You could say that what Peter and I had was special. The minute we got introduced by mutual friends, we hit it off. And yes, I thought he was attractive. But I also thought he was straight.

It started the moment he discreetly placed his hand on my knee while we were watching Halloween at a friend’s movie night.

A week later he came over to my parents’ house, and I remember him telling me how hard his heart was pounding as he laid in my bed next to me. We listened to Coldplay’s XY album on repeat and made out mid-afternoon while my younger brother watched The Incredibles in the family room.

That whole summer, we continued our secret affair. It was really exciting at first, sneaking off together after hanging out at the bars and stealing kisses when we thought no one was looking.

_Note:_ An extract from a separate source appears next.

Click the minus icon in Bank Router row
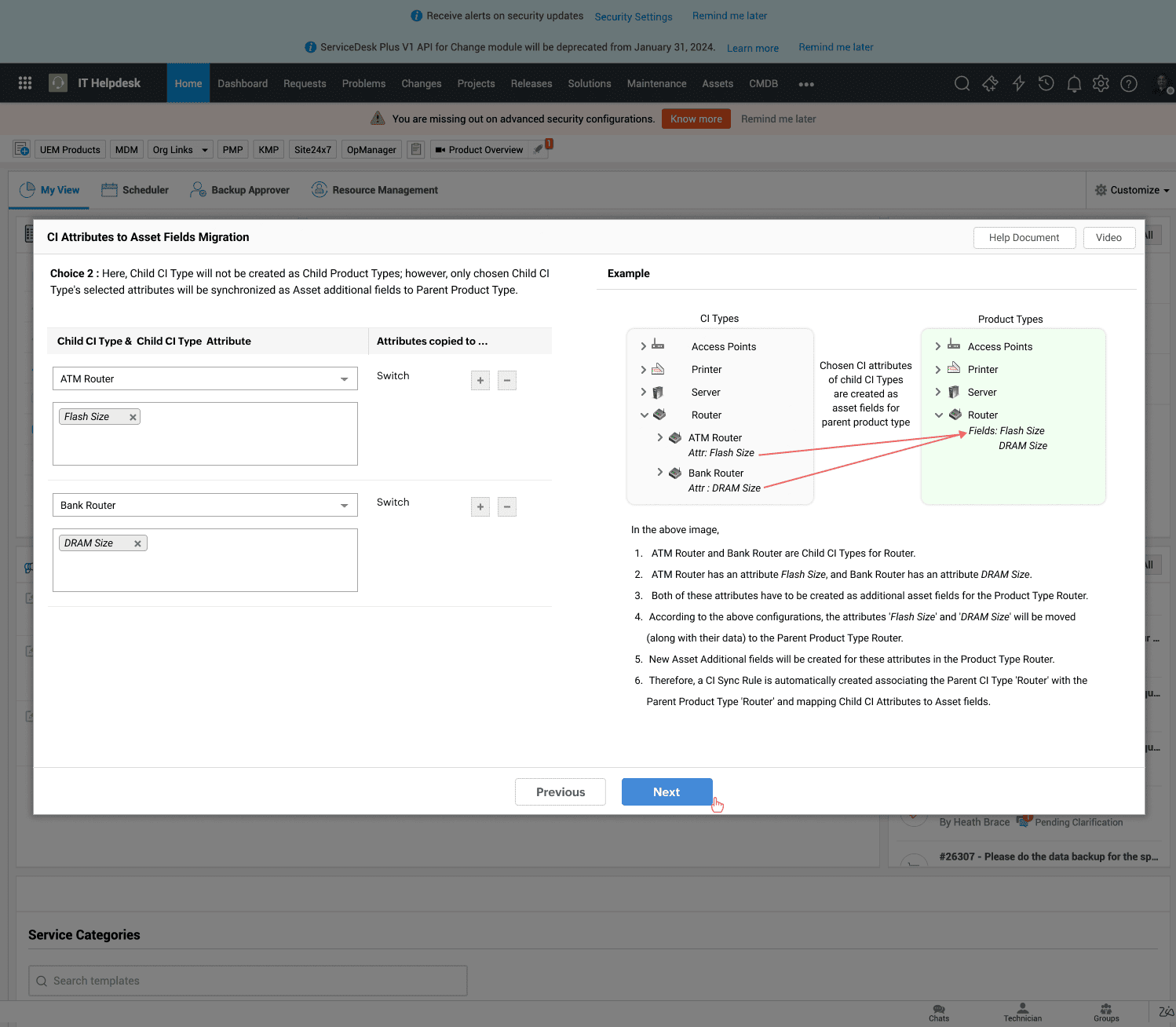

The secrecy was arousing. We were like magnets, and the more time we spent together in public not getting on top of each other made our private attraction much more passionate. We had great chemistry under the covers and up against walls and on my living room floor.

At the end of the summer however, as I was getting ready to go back to college, something changed for Peter. I started to get the hint that he was growing more cautious about our indiscretions seeing the light. He was straight, after all. For me, all of this was an enthralling game. For him, it was top secret.

But we kept hooking up, rumbling on every flat surface whenever we got the chance (or carefully contrived a chance). Afterwards, he’d just turn to me and like a friend, confessed to me how he’d regret what had just happened. How he’d been regretting it this whole time and wished he could stop. It wasn’t what he did, who he was, he’d say.

And I, like a good friend, tried to console him every time, regardless of how degraded it’d made me feel. I knew I was better than some dirty little secret. So in order to cope, I made him the game just like he’d made me the mistake.

Seducing Peter then became (and even now continues to be) a challenging trudge up a foggy mountain. But I know that, if I want to, I will eventually get to the top.

17 Months Later

“Fine, Peter. I understand. Just look me in the eye and tell me that you don’t want to kiss me cause you don’t find me attractive…”

“You know that’s not it.”

“Tell me that I’m still not the best kisser you’ve ever had. Tell me, c’mon. And I will get out of your car.”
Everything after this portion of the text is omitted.